Foreign Selling Leads the Decline
According to Katadata, Dian Swastatika Sentosa, Chandra Asri Petrochemical and Petrindo Jaya Kreasi led conglomerate losses. The three names are tied to looming FTSE and MSCI rebalance adjustments slated for May 2026.
Foreign investors continued unloading large-cap banks including BBRI, BMRI, BBNI and BBCA. As reported by Katadata, economists laid out two scenarios for Indonesia jumbo-bank stocks under continued outflow pressure.
The intraday low touched 6,400 before late-session buying trimmed losses. Per Bloomberg Technoz, select large-cap names cushioned the close and pulled the index off its session low.
Transportation stocks led the sector decline, followed by basic materials and consumer cyclicals. The Indonesia rupiah weakened to a fresh record of 17,491 per dollar, deepening risk-off pressure on equities.
Risks Still Looming
Indonesia Stock Exchange officials acknowledged that market uncertainty remains elevated heading into the next central-bank meeting. According to Kumparan, BEI urged retail investors to remain measured amid the volatility.
Finance Minister Purbaya Yudhi Sadewa said economic fundamentals remain solid and advised investors to accumulate quality names at lower prices. The minister framed the selloff as sentiment-driven rather than structural, a view echoed by domestic brokers.
For US investors, the spillover shows up in broad emerging-market proxies. The Vanguard FTSE Emerging Markets ETF (VWO) tracks the same FTSE rebalance that pressured Indonesia conglomerates over recent sessions.

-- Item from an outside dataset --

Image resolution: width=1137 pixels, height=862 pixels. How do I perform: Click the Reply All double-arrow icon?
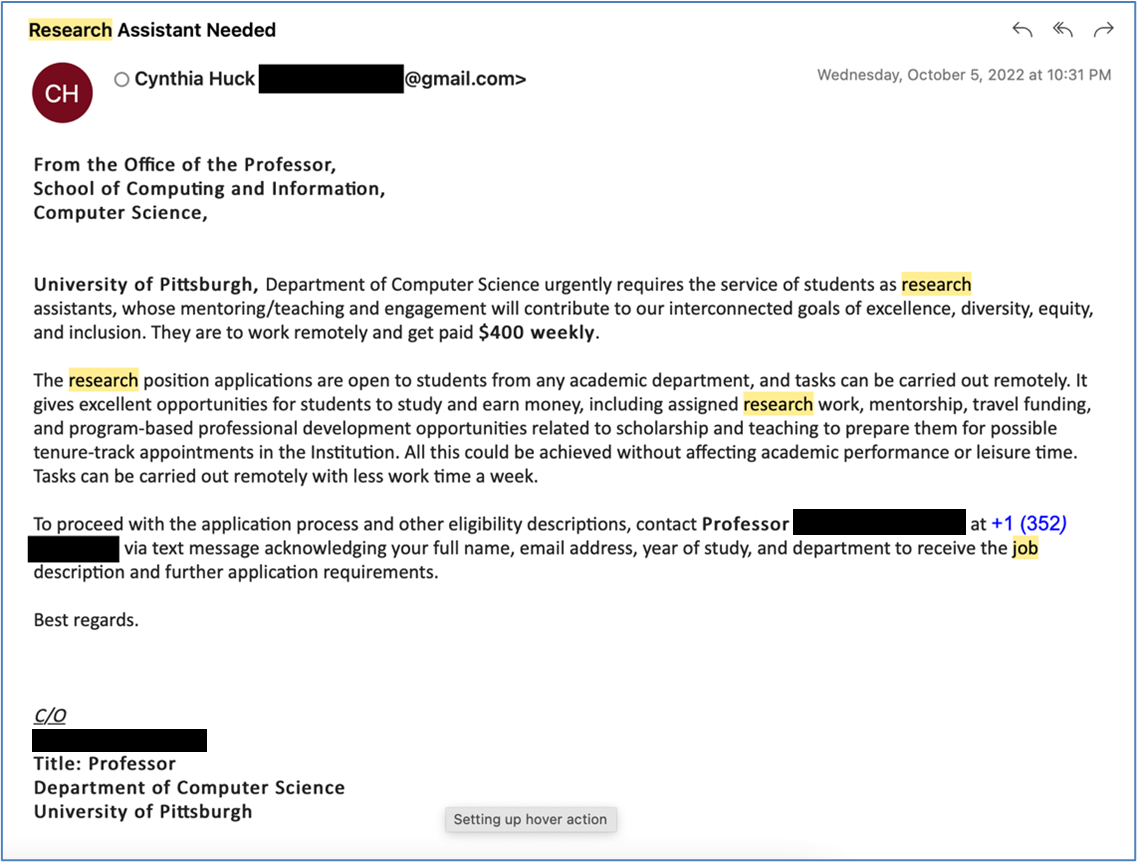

Global banks with EM franchises also feel the spillover when local currencies weaken. Exposure to Indonesia and broader Asia loan books makes JPMorgan Chase (JPM) a useful gauge for assessing how US-listed banks digest emerging-market stress.
The market is now in wait-and-see mode ahead of the Bank Indonesia governors meeting next week. A dovish surprise could ease rupiah pressure, while a hold may extend the foreign-selling cycle into June.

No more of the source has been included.